FIG. 1 is a flow chart of a method for detecting phase fraction of a multiphase flow according to an embodiment of the present invention;

FIG. 2 is a flow chart of determining a first amplitude of a free running decay signal in an embodiment of the present invention;

FIG. 3 is a flowchart of the scanning of the echo spacing pulse sequence according to an embodiment of the present invention;

FIG. 4 is a flow chart of the phase fraction detection of the multiphase stream in an embodiment of the present invention;

fig. 5A and 5B are schematic diagrams of a pulse sequence with a varying echo spacing according to an embodiment of the present invention.

Detailed Description

The embodiment of the invention provides a method for detecting the multiphase flow phase content, which is suitable for all laboratories and engineering application fields related to (three-phase and within) online measurement of the multiphase flow phase content.

The technical solutions in the embodiments of the present invention will be clearly and completely described below with reference to the drawings in the embodiments of the present invention, and it is obvious that the described embodiments are only a part of the embodiments of the present invention, and not all of the embodiments.

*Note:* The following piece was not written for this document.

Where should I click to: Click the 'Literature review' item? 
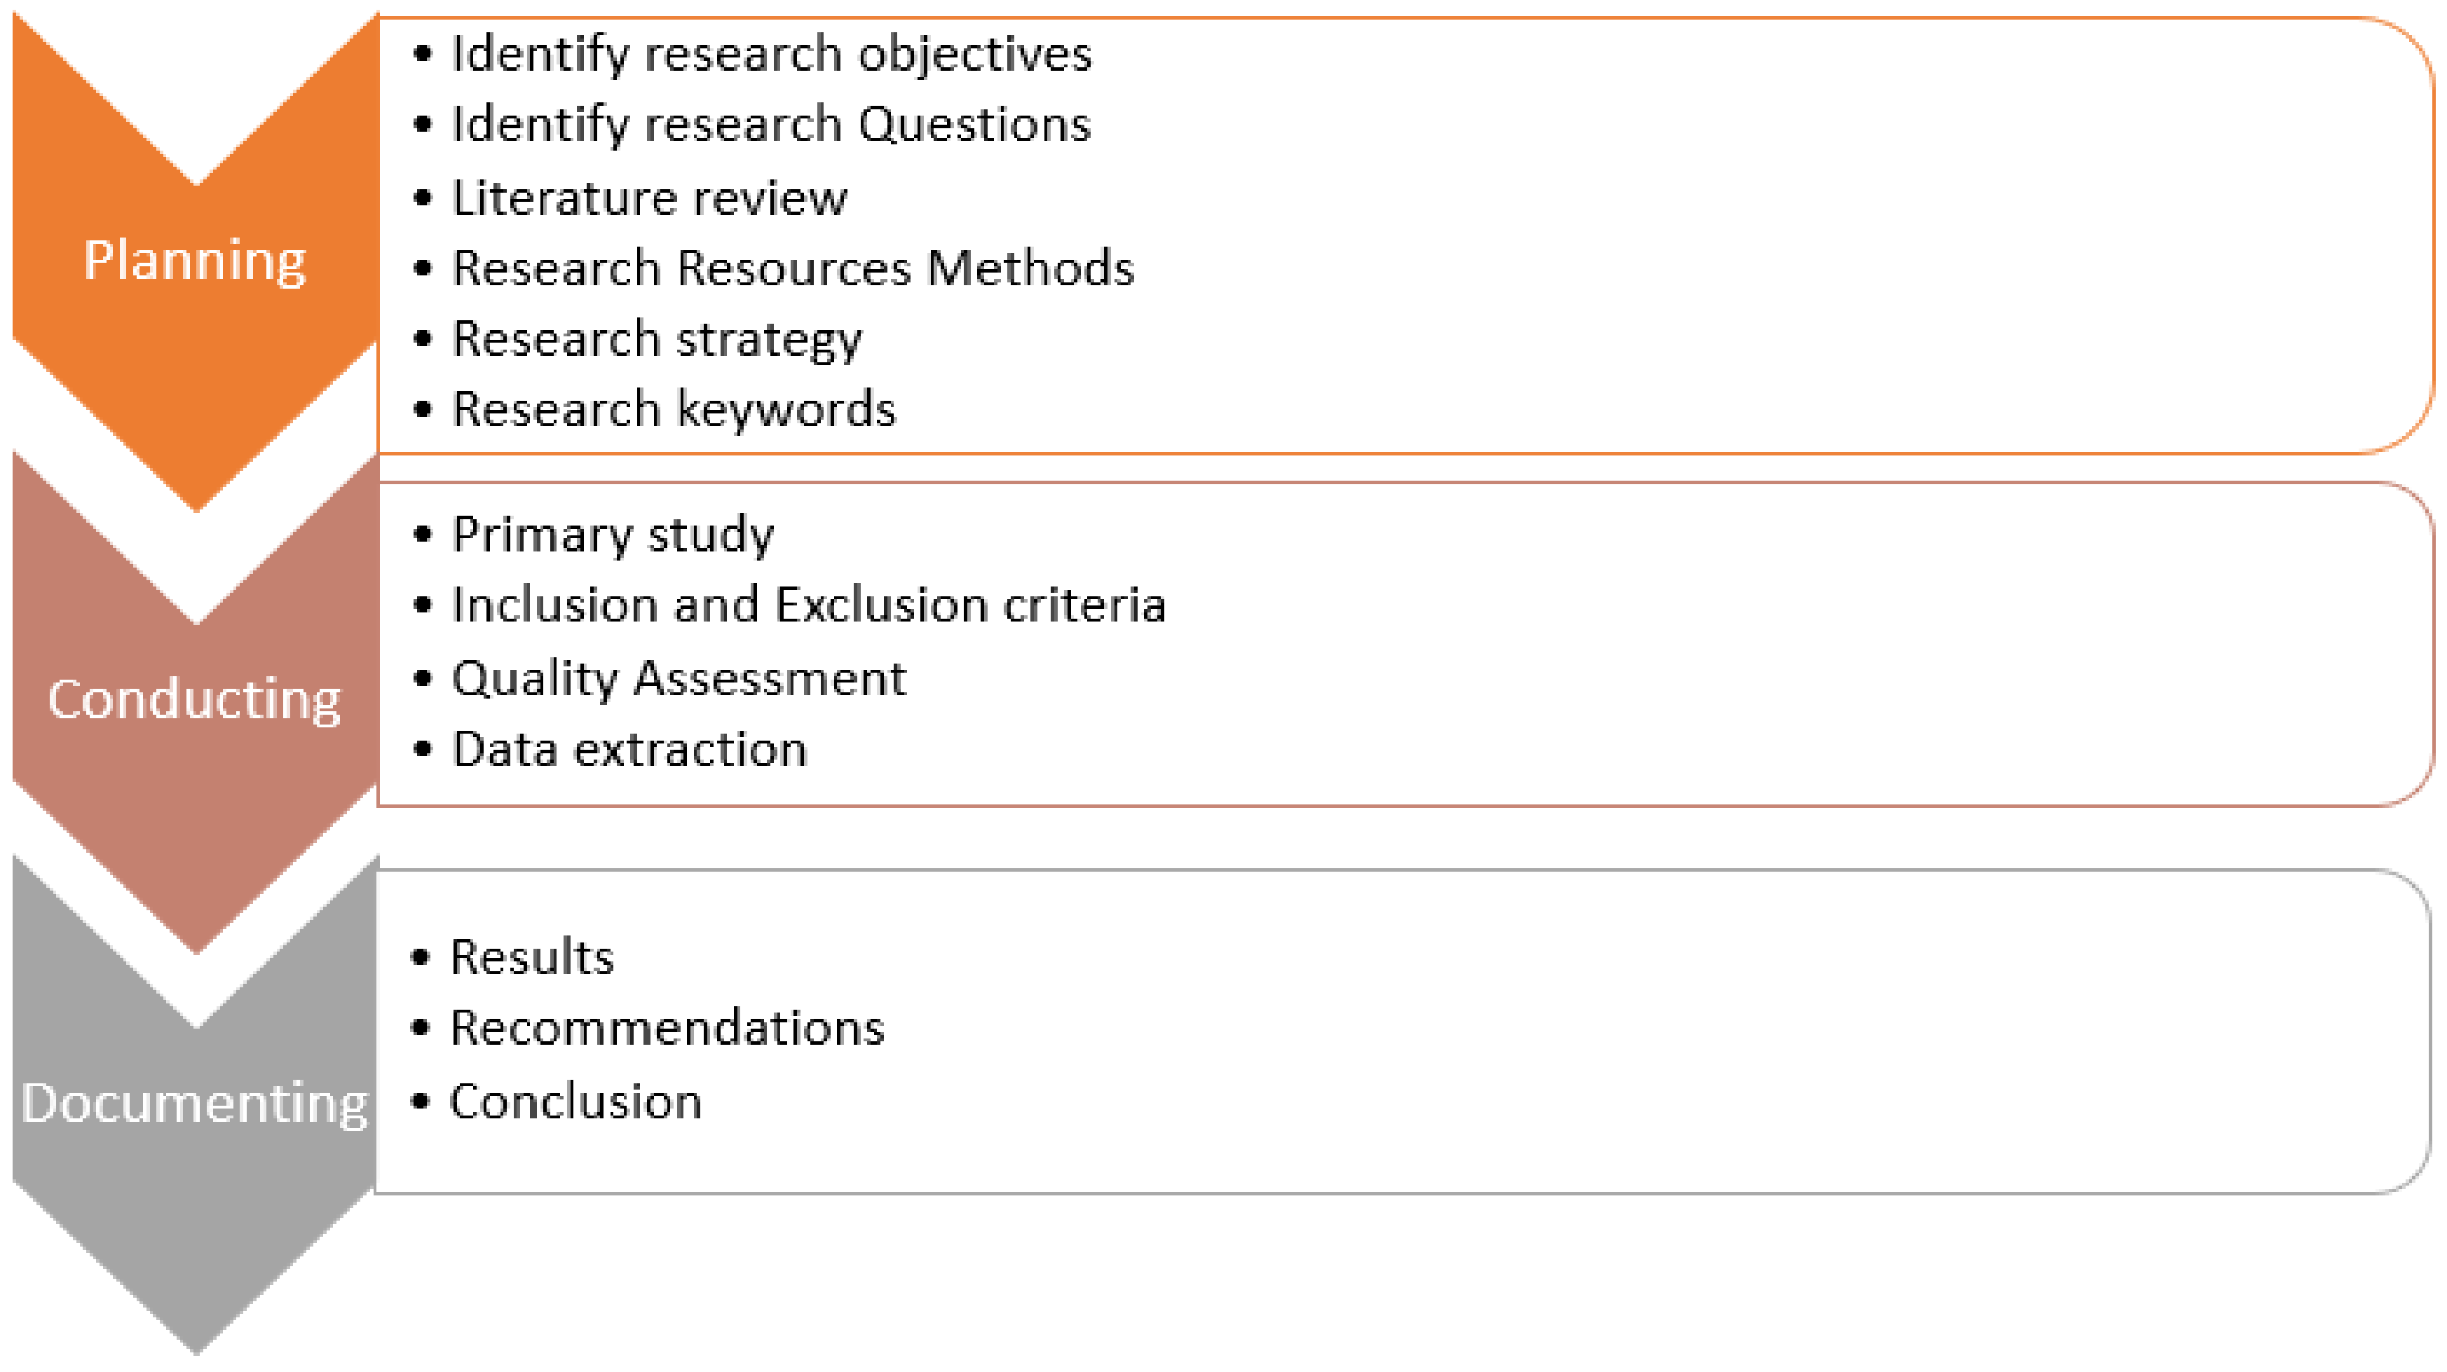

All other embodiments, which can be derived by a person skilled in the art from the embodiments given herein without making any creative effort, shall fall within the protection scope of the present invention.

At present, the existing multiphase flow phase content detection method relates to online detection of phase content of oil-gas-water three-phase flow, and mainly aims at detecting the phase content of relaxation time differences of components of the three-phase flow.

Fig. 1 is a flowchart illustrating a method for detecting a phase fraction of a multiphase flow according to an embodiment of the present invention, where the method includes:

step S1, sampling the multiphase flow to be measured to obtain a multiphase flow sample, and performing three-phase separation on oil, gas and water in the multiphase flow sample.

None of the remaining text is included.